## What the exercise asks
Once the line containing "This screenshot has width=937, height=502." appears, output it and each remaining line of the records below exactly, with no pictures and nothing more.
━━━━━ Supplied entries ━━━━━
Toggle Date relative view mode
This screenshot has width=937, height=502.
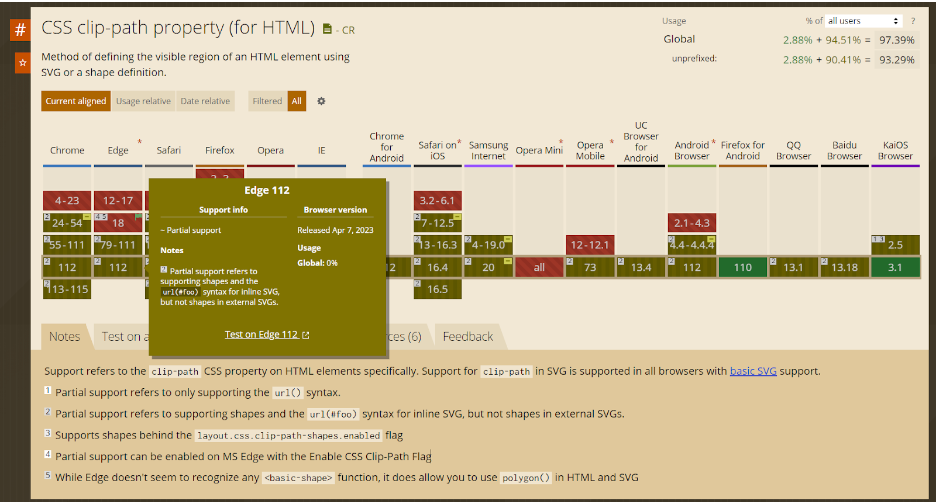(x=205, y=101)
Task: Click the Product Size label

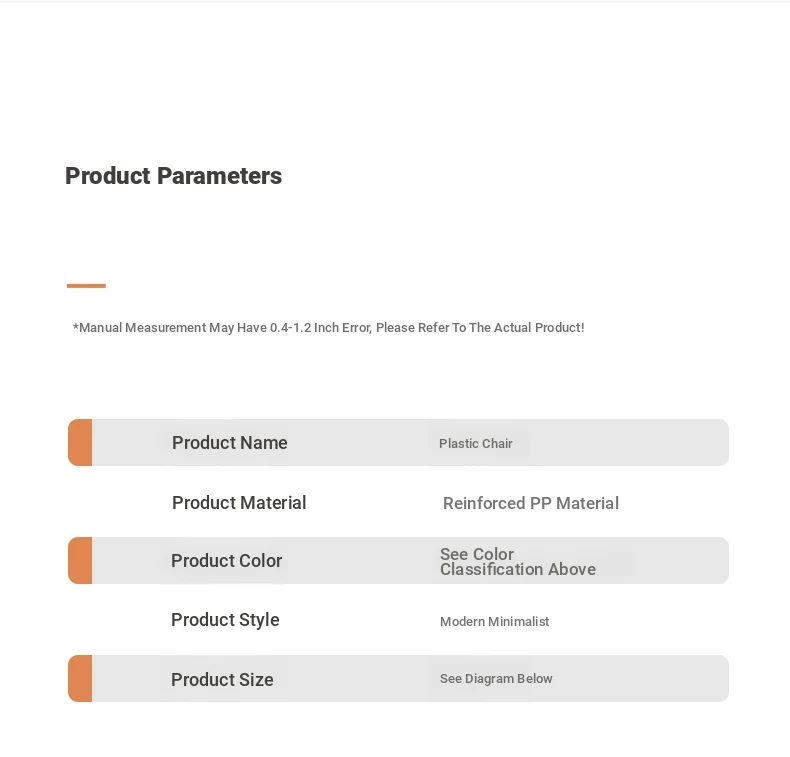Action: click(x=222, y=680)
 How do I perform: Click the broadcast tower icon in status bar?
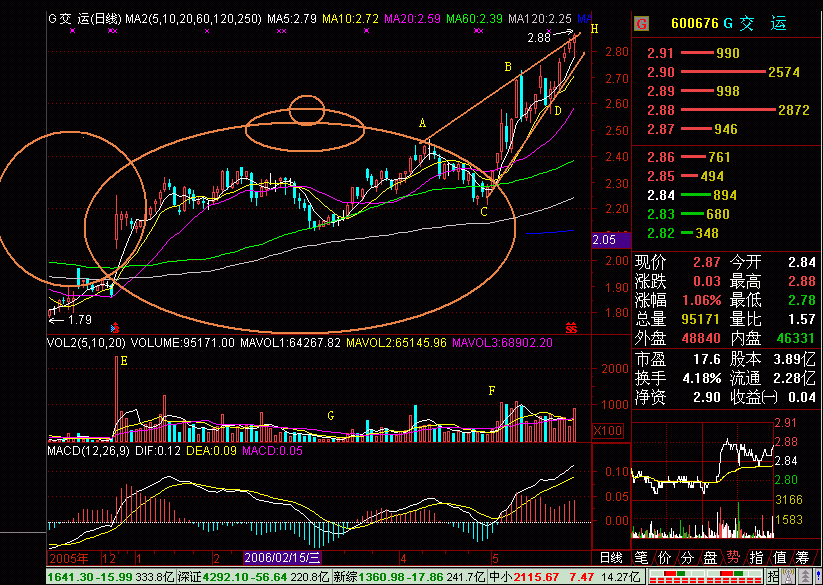[788, 577]
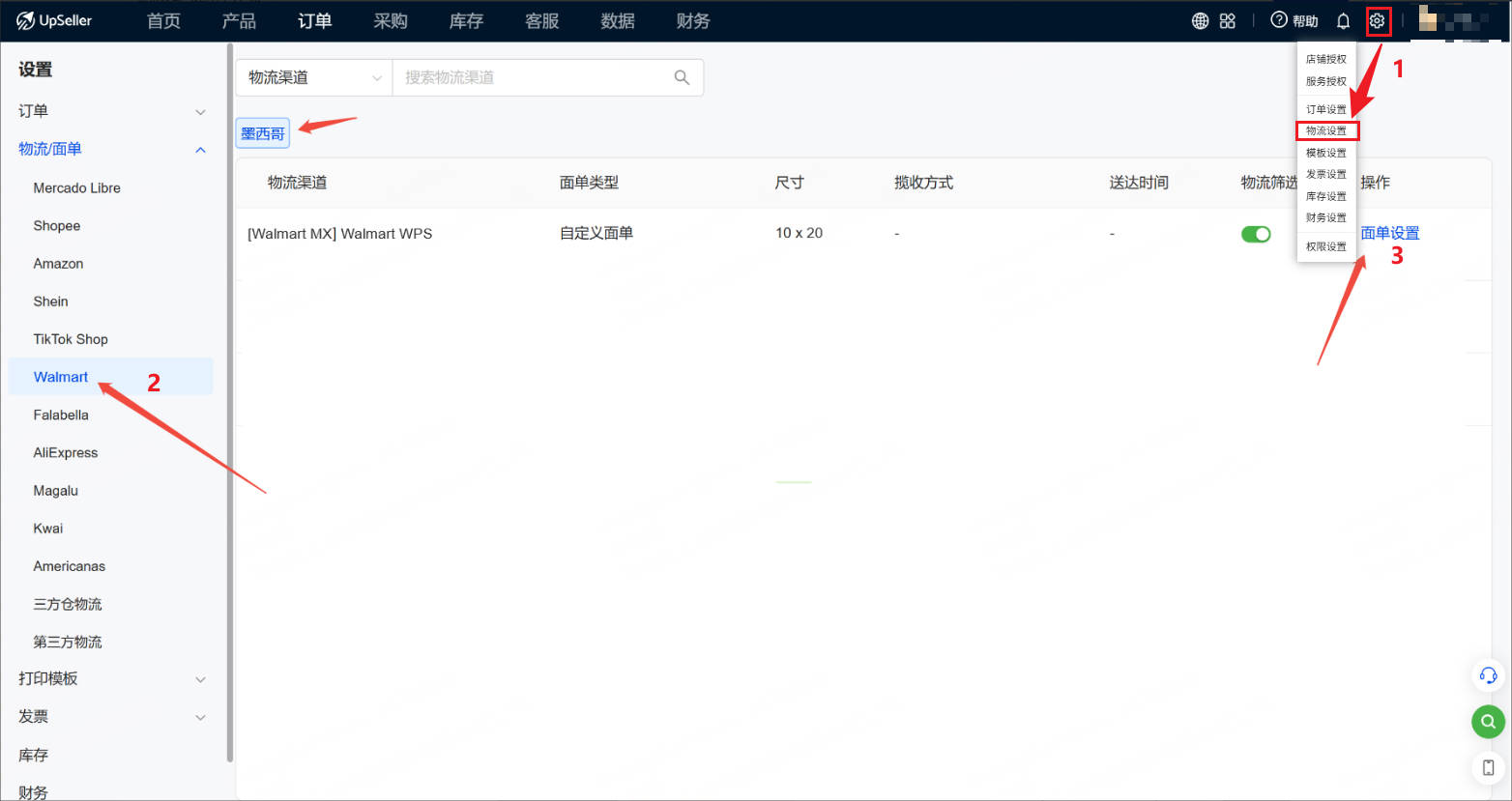Viewport: 1512px width, 801px height.
Task: Click the search magnifier in 搜索物流渠道 field
Action: 682,77
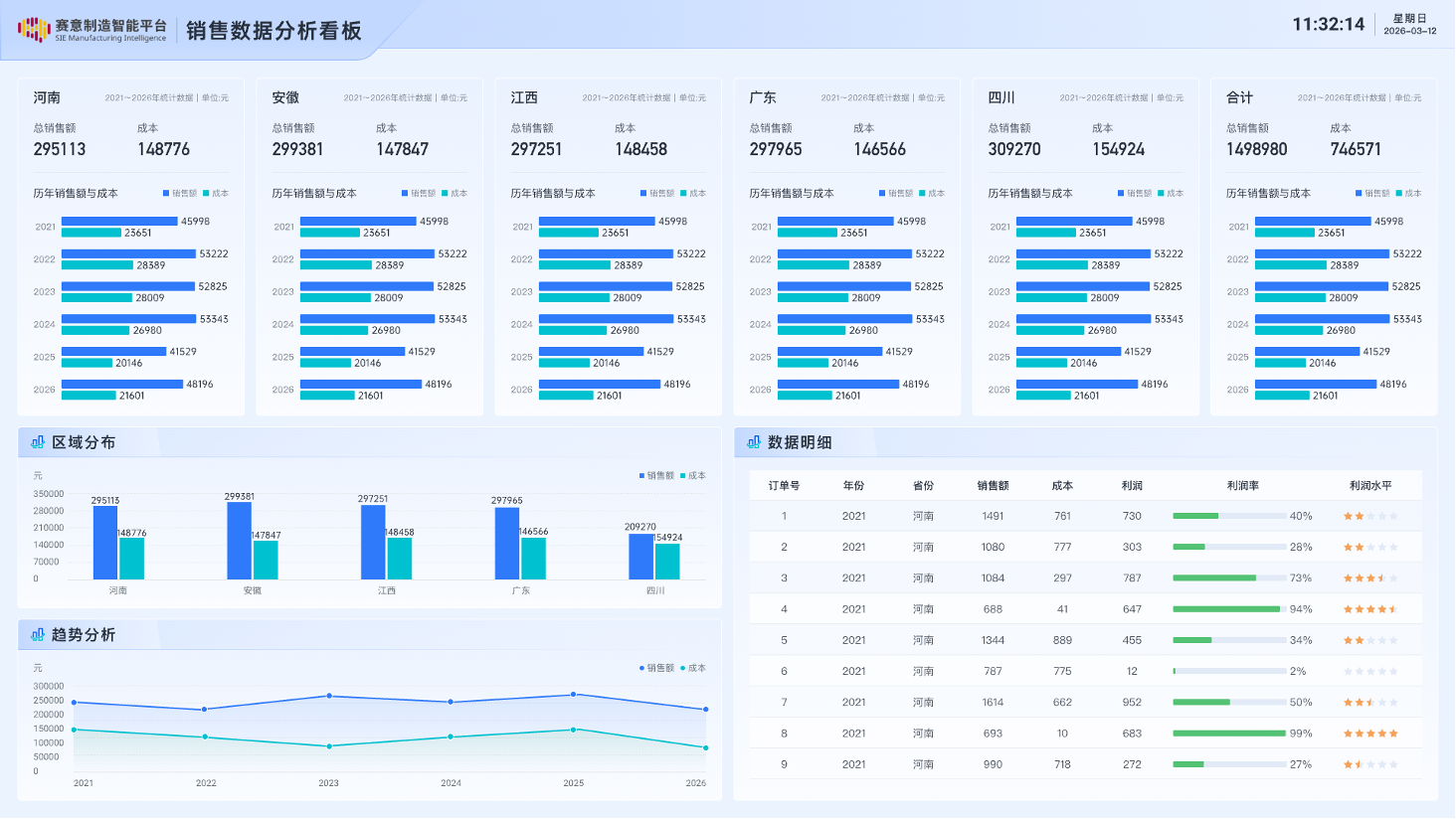Toggle 成本 legend in 趋势分析 chart

pos(693,668)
━━━━━
## Exercise answer
This screenshot has width=937, height=502.
(x=205, y=101)
Task: Click the Product Size label

Action: click(x=222, y=680)
 How do I perform: Click the broadcast tower icon in status bar?
[788, 577]
Viewport: 1512px width, 801px height.
Task: Click the search magnifier in 搜索物流渠道 field
Action: 682,77
Toggle 成本 legend in 趋势分析 chart

pos(693,668)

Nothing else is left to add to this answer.